Modeling future flavor trends
Unlike data from market research firms, the Gastrograph system aims to model the future, rather than taking a snapshot of existing trends. After all, the flavours that interest consumers today may not be the same tomorrow.
“A lot of companies make the mistake of releasing a ‘me too’ product,” said Cohen. “We help them to be ahead of the curve…The biggest thing for us to communicate is that all of the taste analysis in sensory science and in the food and beverage industry is empirical. We have turned flavour, aroma and texture into predictive analysis.”
AI could lead to hyper-personalised flavours
Although supermarkets are full of products that most consumers like, Cohen argues there are very few that people really love. He suggests future food and drink launches could be much more personalised, tailored to the very specific taste preferences of narrow demographics.

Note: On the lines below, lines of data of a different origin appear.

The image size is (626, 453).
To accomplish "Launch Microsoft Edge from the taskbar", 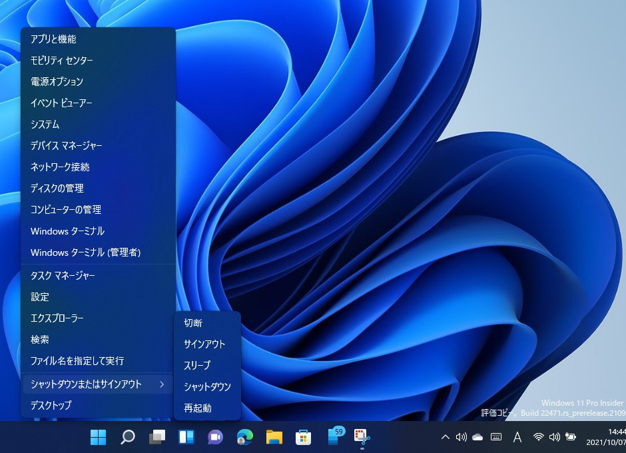I will pos(244,437).
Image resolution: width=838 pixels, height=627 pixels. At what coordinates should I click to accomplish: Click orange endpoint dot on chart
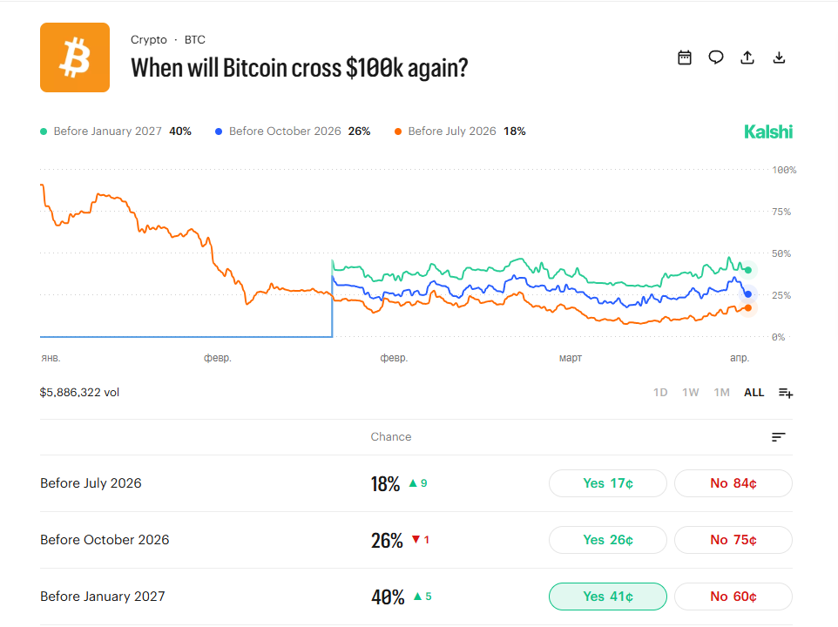coord(747,307)
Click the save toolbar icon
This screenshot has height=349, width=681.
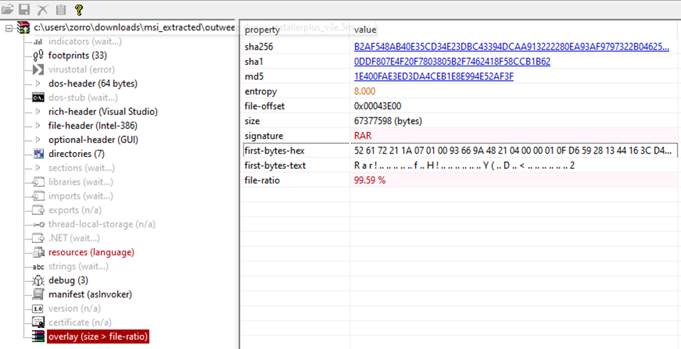pyautogui.click(x=24, y=10)
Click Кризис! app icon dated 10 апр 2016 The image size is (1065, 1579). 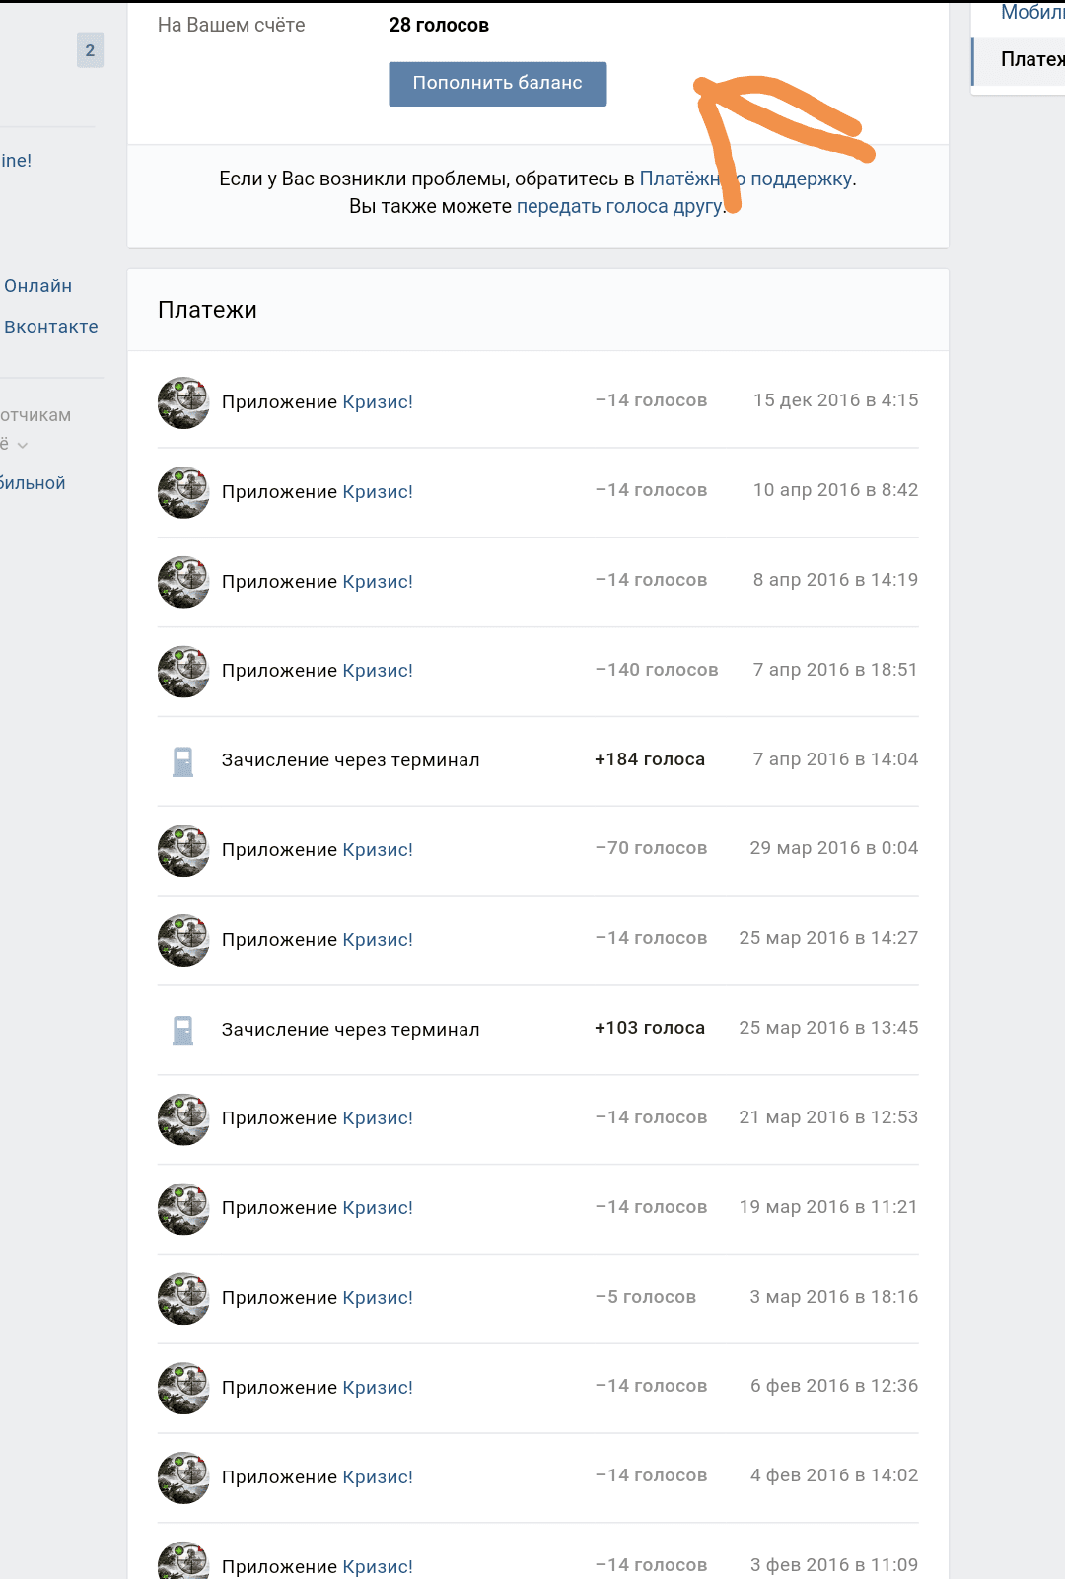[183, 492]
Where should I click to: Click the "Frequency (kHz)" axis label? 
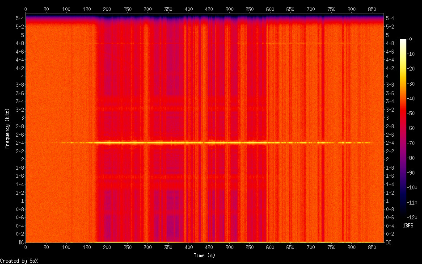point(7,128)
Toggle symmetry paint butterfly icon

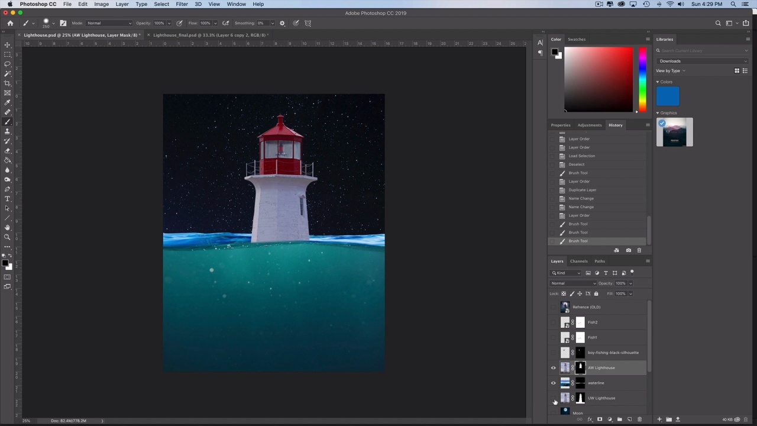pos(308,23)
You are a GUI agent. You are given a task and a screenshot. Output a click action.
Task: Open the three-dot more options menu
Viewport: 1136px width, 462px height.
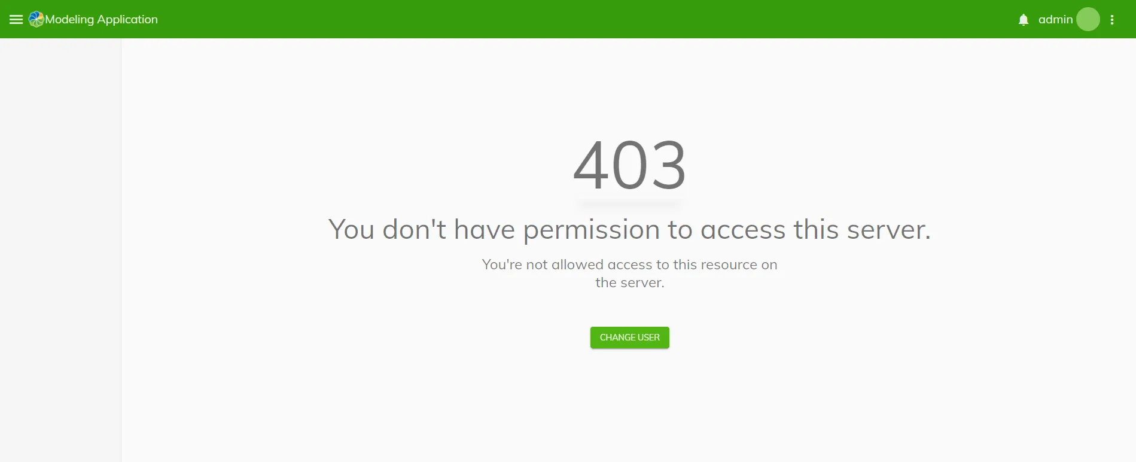click(x=1112, y=20)
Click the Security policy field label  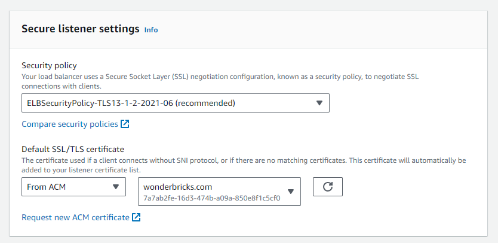[x=49, y=65]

“We used to have no beers targeted to the Mexican American market,” he explained. “Now there are, but there are none for Asian Americans or Muslim Americans – what do they like to drink? As this technology spreads across the industry you are going to see a lot more products that people in those cohorts love.”
For food and drink companies, the technology aims to make success more predictable. For example, a company could launch a new fruit-flavoured beverage targeted at middle-aged Japanese women, having identified a specific flavour, aroma and texture that people in that demographic will enjoy.
Reducing failure rate of new food and beverages
Cohen says it solves the problem of the notoriously high failure rate for new product launches in the food and drink sector, and could also allow companies to reinvigorate brands that have fallen out of favour.
Taste, aroma and texture are easiest to analyse in homogenous products, meaning beverages are a natural target for the technology, but analysis is also possible for many ready-to-eat foods. So far, the company has worked on tea, chocolate, beer, low- and no-sugar soft drinks, energy drinks, coffee, corn chips and baked goods.
“We want to be the de facto standard for creating new products,” Cohen said. “Our goal is to be so good that all new products are produced using our system. And we are well on the way to achieving that…We are literally helping the industry increase its success rate.”
As a result, he predicts that manufacturers will be willing to spend more on innovation and NPD because the return on investment will be demonstrably higher. Companies will be able to release microtargeted foods and drinks with much lower risk.
“The goal is that better flavour and better food is better for everyone,” he said.